The world of fast money,
and loud talk,
and much hype is upon us.
We praise huge men whose names will linger only briefly.
We will eat and drink,
and gamble and laugh,
and cheer and hiss,
and marvel and then yawn.
We show up, most of us, for such a circus,
and such an indulgence.
Loud clashing bodies,
violence within rules,
and money and merchandise and music.
And you--today like every day--
you govern and watch and summon;
you glad when there is joy in the earth,
But you notice our liturgies of disregard and
our litanies of selves made too big,
our fascination with machismo power,
and lust for bodies and for big bucks.
And around you gather today, as every day,
elsewhere uninvited, but noticed acutely by you,
those disabled and gone feeble,
those alone and failed,
those uninvited and shamed.
And you whose gift is more than "super,"
overflowing, abundant, adequate, all sufficient.

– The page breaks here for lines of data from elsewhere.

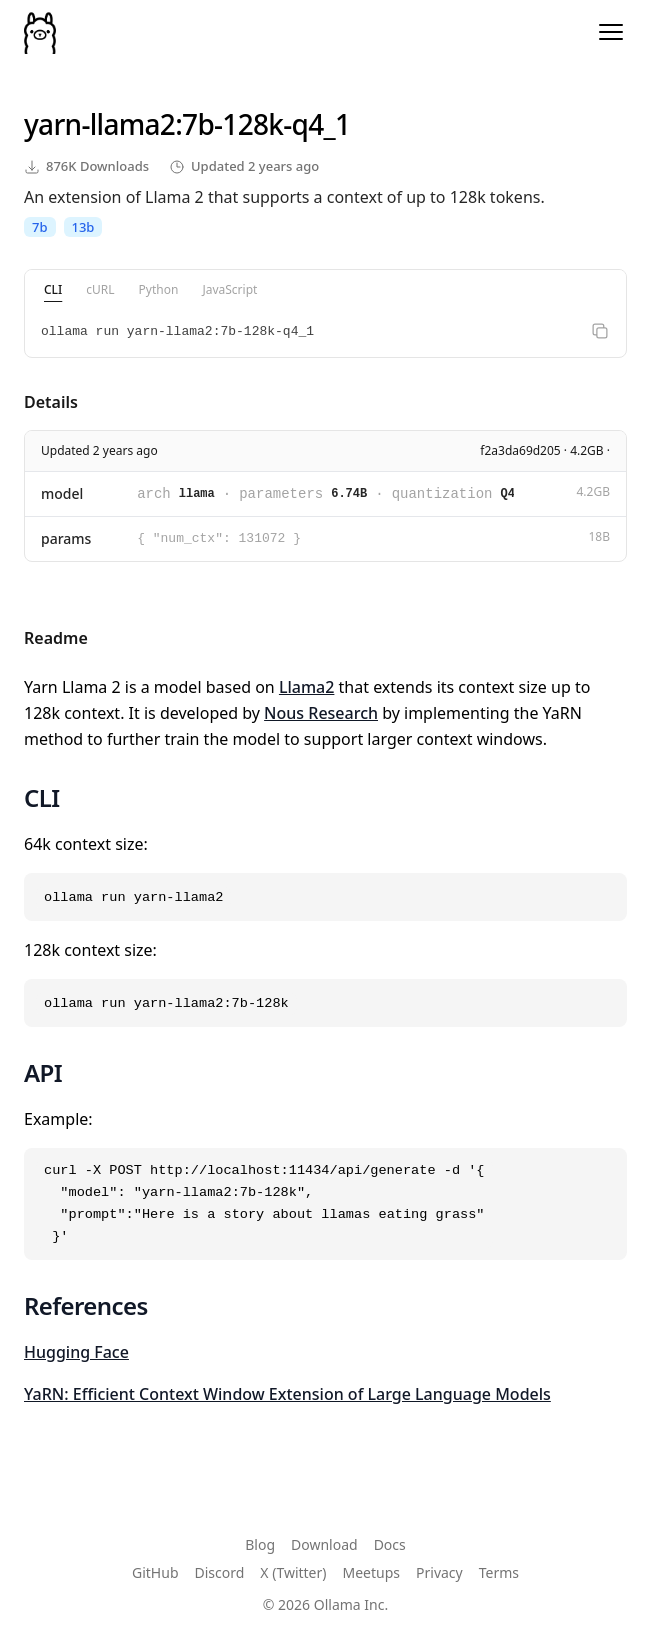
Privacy (439, 1572)
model (62, 493)
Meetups (372, 1572)
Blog (260, 1544)
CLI (53, 289)
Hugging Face (76, 1352)
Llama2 (306, 687)
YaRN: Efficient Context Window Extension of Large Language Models (287, 1394)
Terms (499, 1572)
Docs (390, 1544)
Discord (220, 1572)
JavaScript (229, 289)
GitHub (155, 1572)
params (66, 538)
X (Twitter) (293, 1572)
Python (159, 289)
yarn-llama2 (99, 124)
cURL (100, 289)
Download (324, 1544)
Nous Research (321, 713)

The day of preoccupation with creature comforts writ large.
We pause to be mindful of our creatureliness,
our commonality with all that is small and vulnerable exposed,
your creatures called to obedience and praise.
Give us some distance from the noise,
some reserve about the loud success of the day,
that we may remember that our life consists
not in things we consume
but in neighbors we embrace.
Be our good neighbor that we may practice
your neighborly generosity all through our needy neighborhood.
Walter Brueggemann, Prayers for a Privileged People (Nashville: Abingdon Press, 2008), 183pp.